* begin *

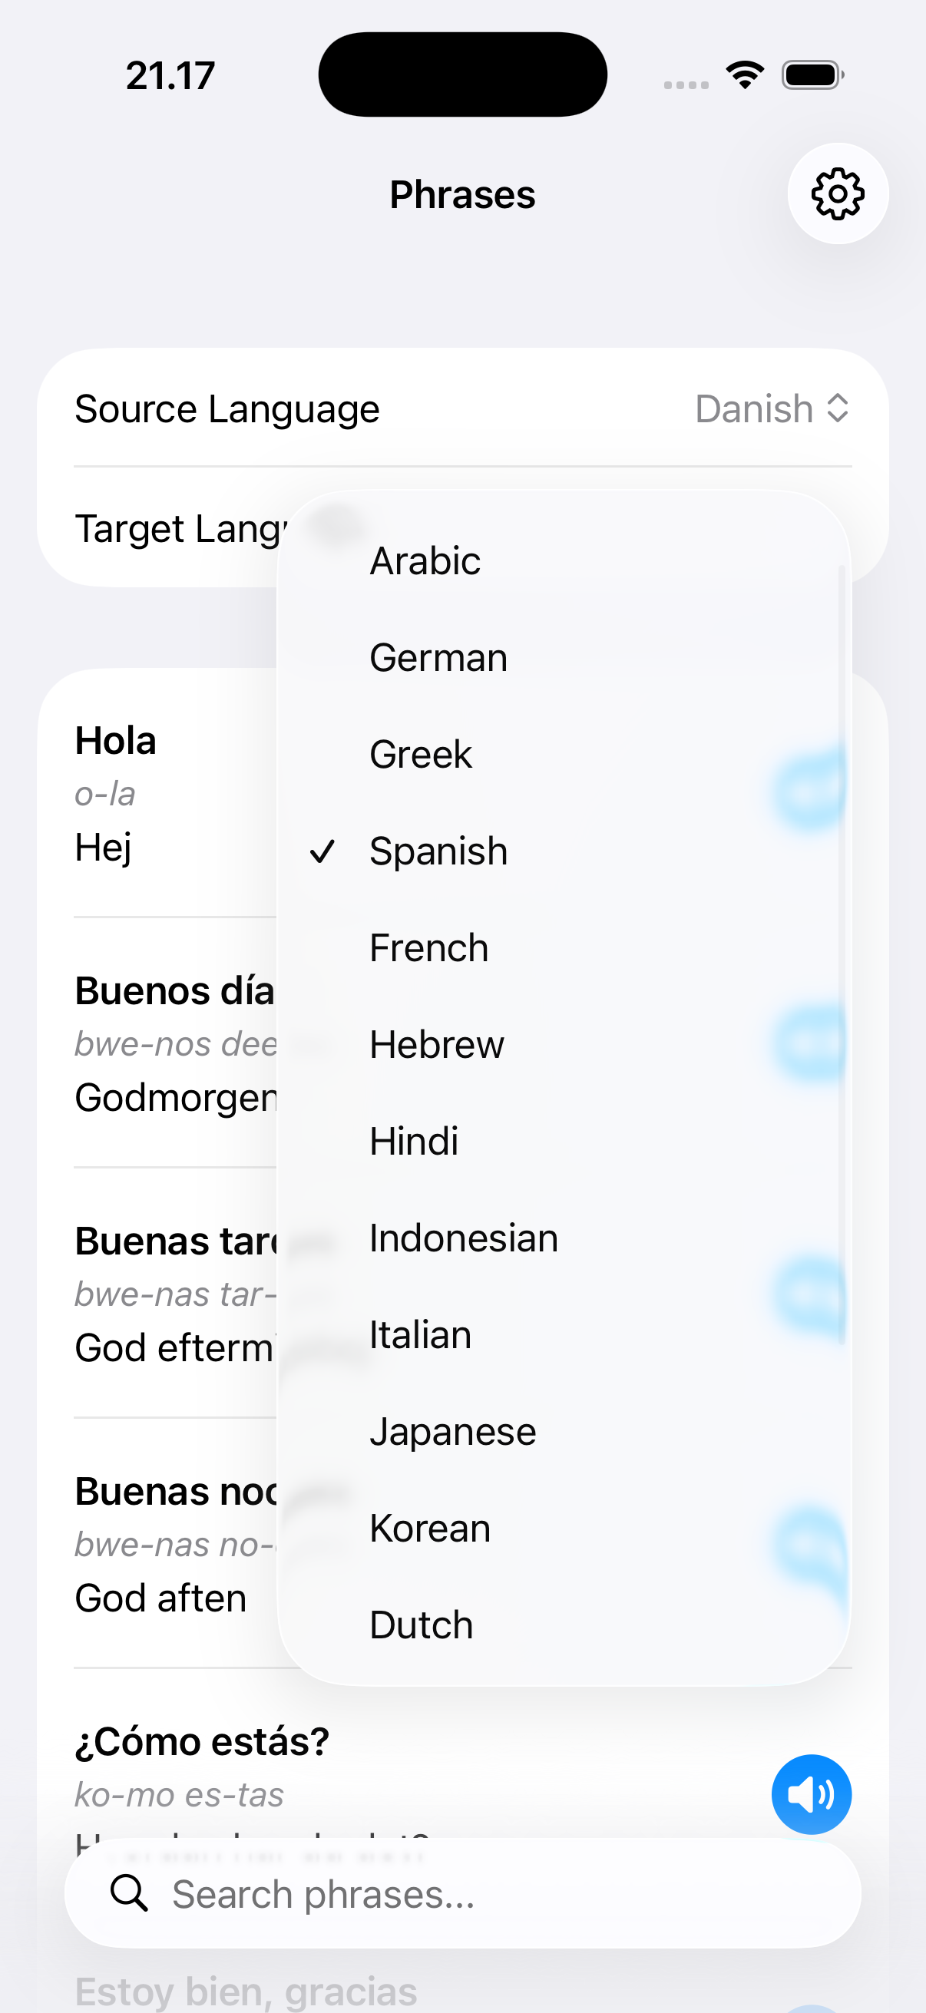
Task: Select Indonesian from the menu
Action: pyautogui.click(x=463, y=1237)
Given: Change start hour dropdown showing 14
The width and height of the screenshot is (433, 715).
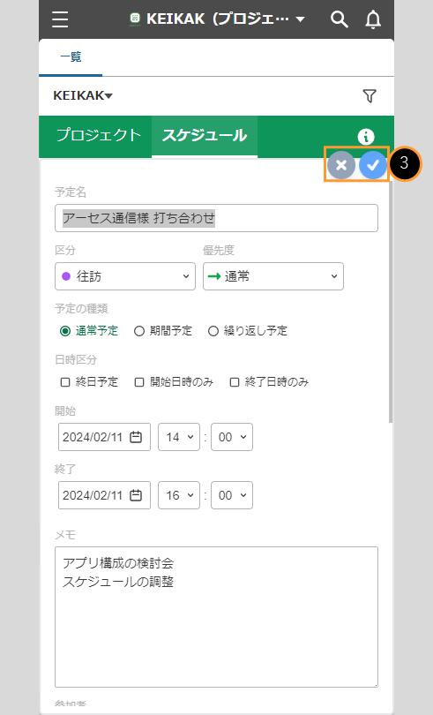Looking at the screenshot, I should pyautogui.click(x=179, y=437).
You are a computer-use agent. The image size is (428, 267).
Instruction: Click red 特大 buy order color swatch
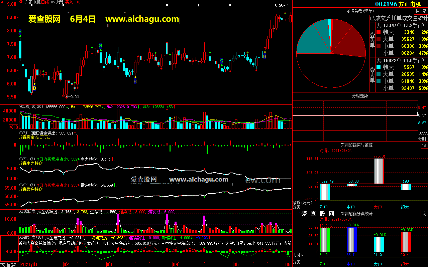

* end *

Pull every line of text from the items above word for word, and leave the pictures out of your answer.

Task: Select Indonesian from the menu
Action: pyautogui.click(x=463, y=1237)
Given: Change start hour dropdown showing 14
The width and height of the screenshot is (433, 715).
Looking at the screenshot, I should pyautogui.click(x=179, y=437).
You are a computer-use agent. The image size is (428, 267).
Instruction: Click red 特大 buy order color swatch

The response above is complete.